====== EXCERPTED RECORDS

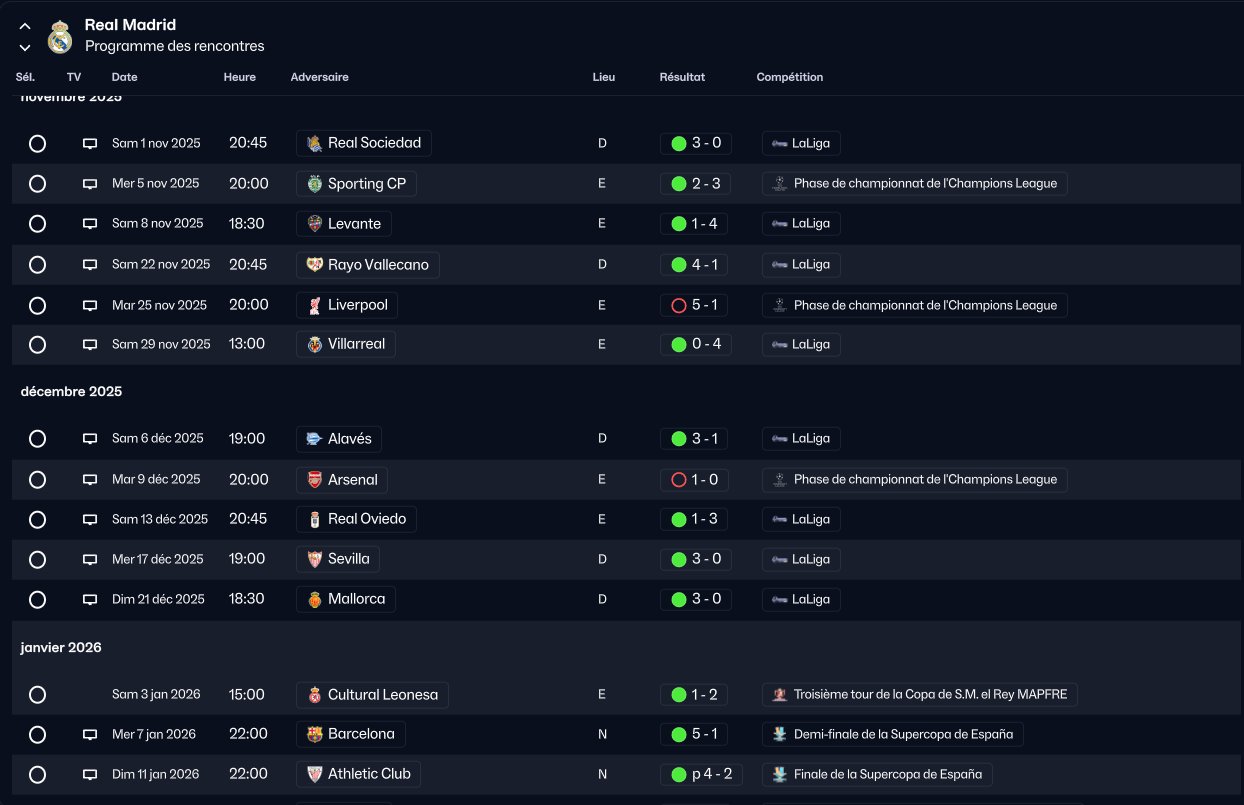Open the LaLiga competition tag for Sevilla match
Image resolution: width=1244 pixels, height=805 pixels.
pyautogui.click(x=801, y=559)
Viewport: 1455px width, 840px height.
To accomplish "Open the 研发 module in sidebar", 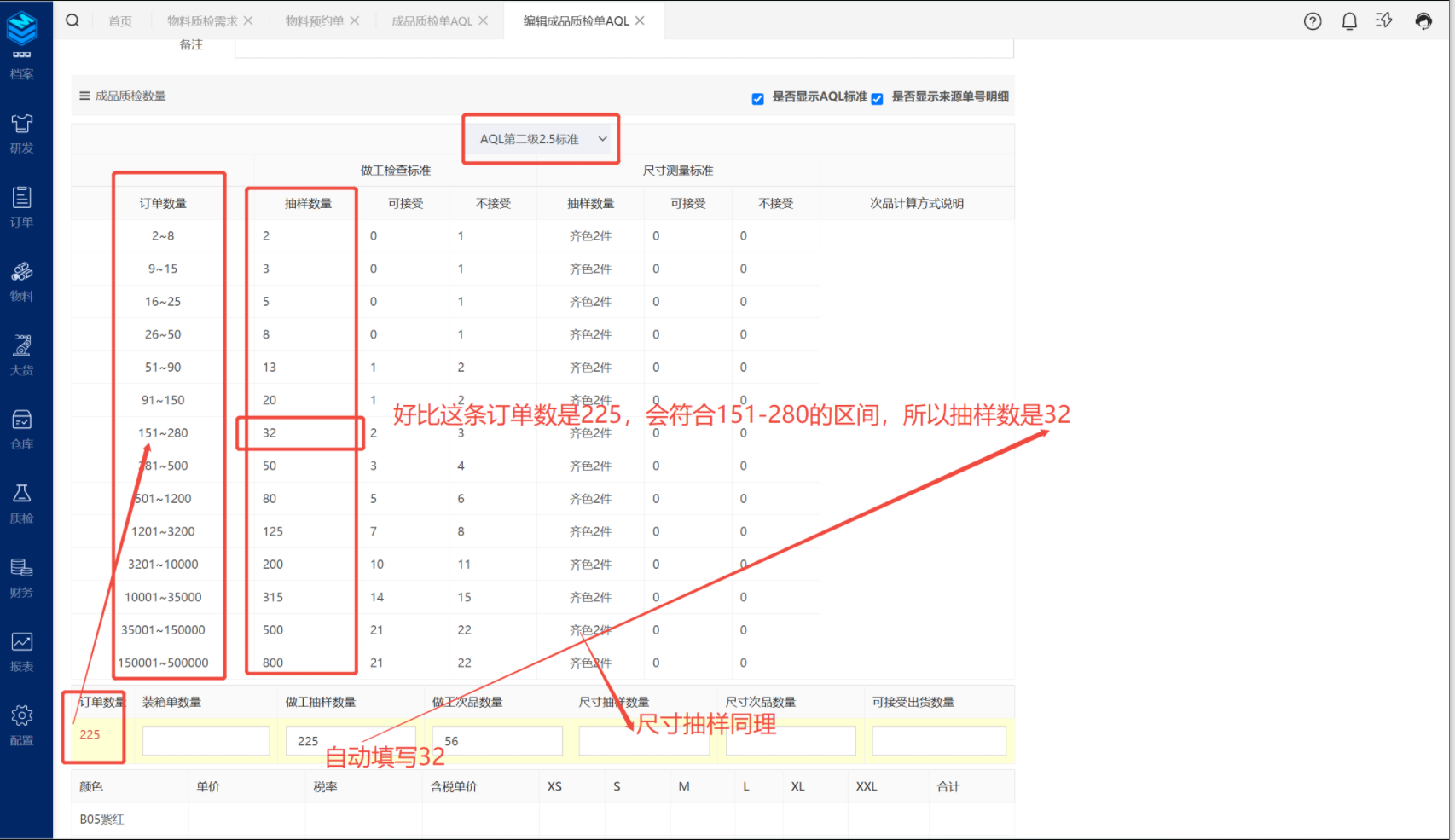I will [x=22, y=133].

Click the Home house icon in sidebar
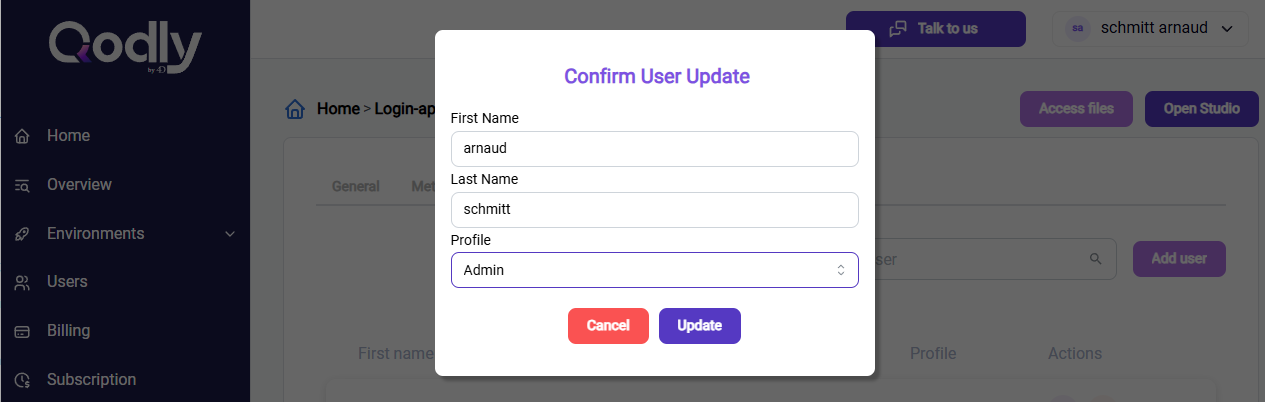(22, 136)
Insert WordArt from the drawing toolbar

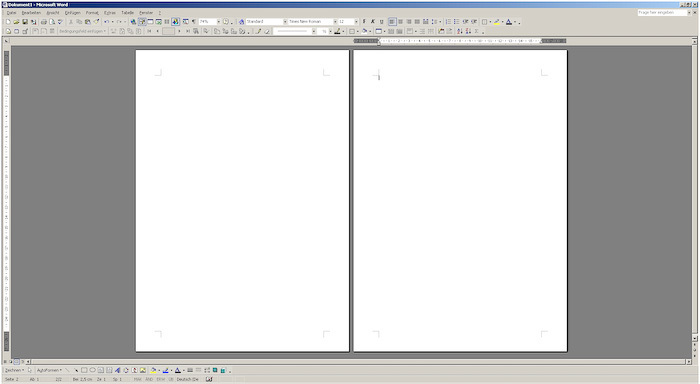pyautogui.click(x=117, y=370)
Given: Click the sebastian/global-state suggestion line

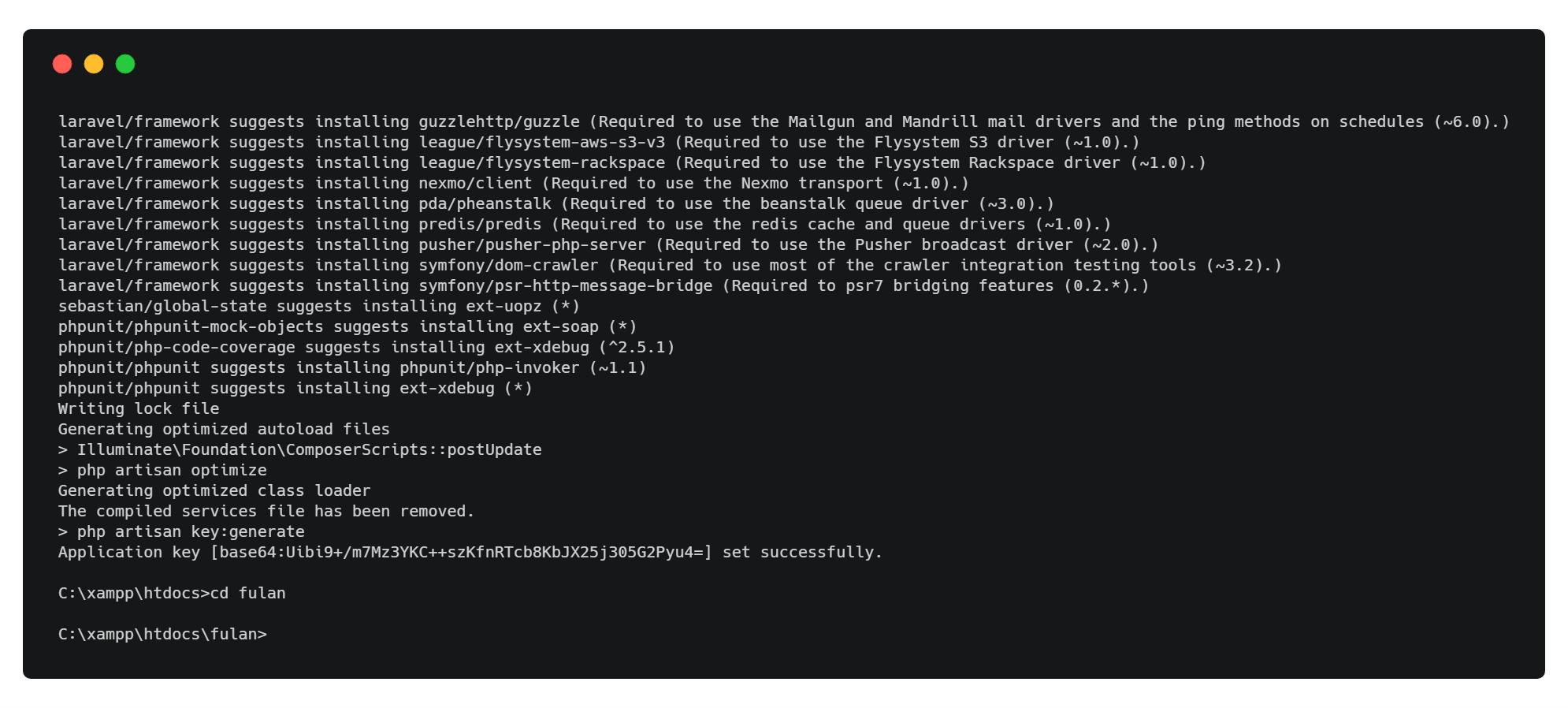Looking at the screenshot, I should tap(318, 306).
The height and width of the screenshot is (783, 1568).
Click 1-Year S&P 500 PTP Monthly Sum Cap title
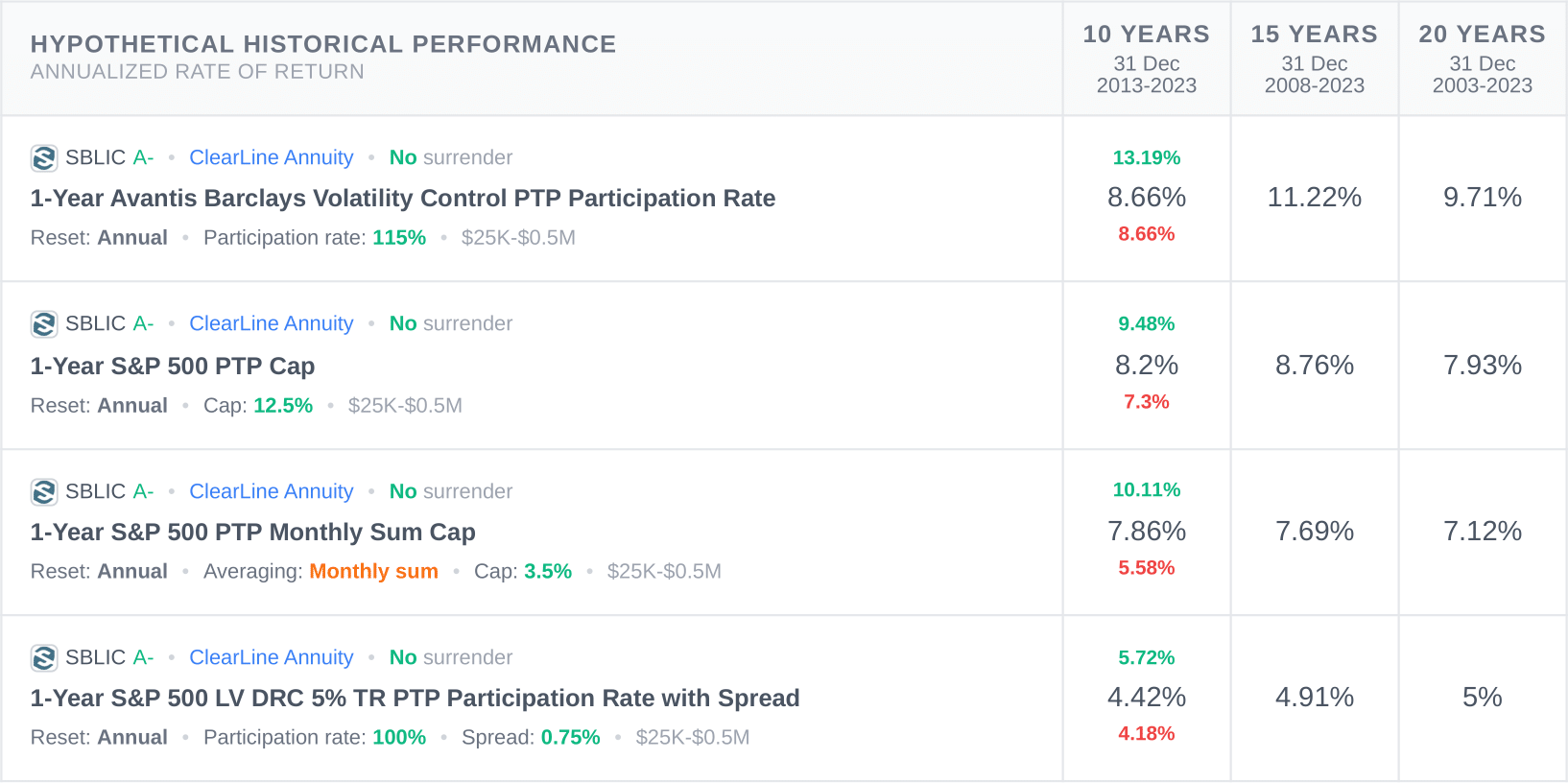pos(252,533)
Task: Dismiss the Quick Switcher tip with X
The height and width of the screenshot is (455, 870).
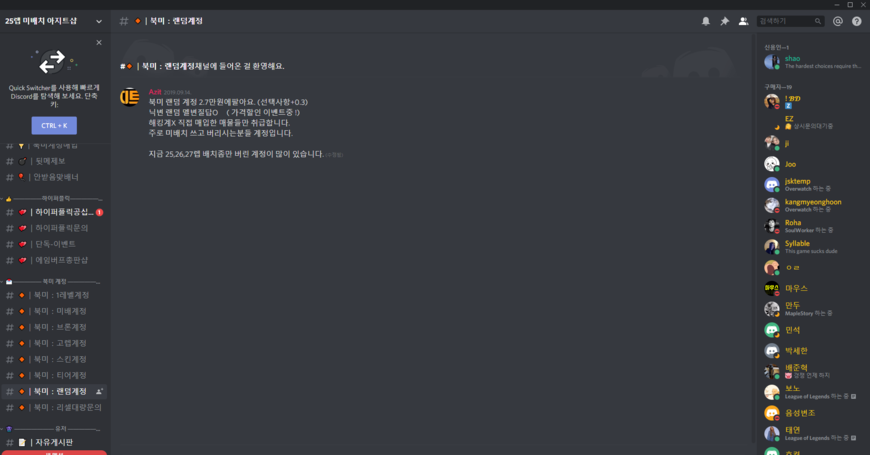Action: click(99, 42)
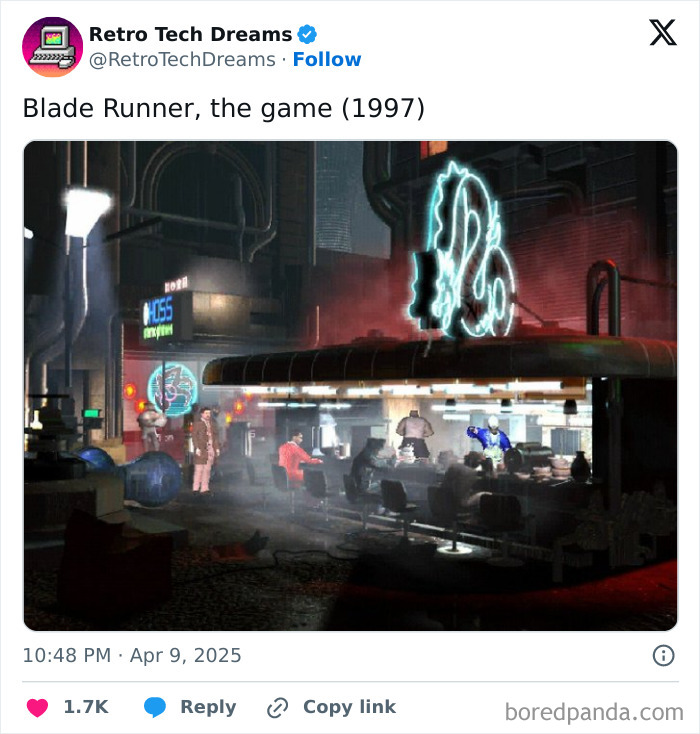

============

BRIEF> The lines to repeat run from the line containing "The height and width of the screenshot is (455, 870)." through the last line of the material above; give them exactly, without the pictures.

PROBLEM SOLUTION>
The height and width of the screenshot is (455, 870).
Action: click(99, 42)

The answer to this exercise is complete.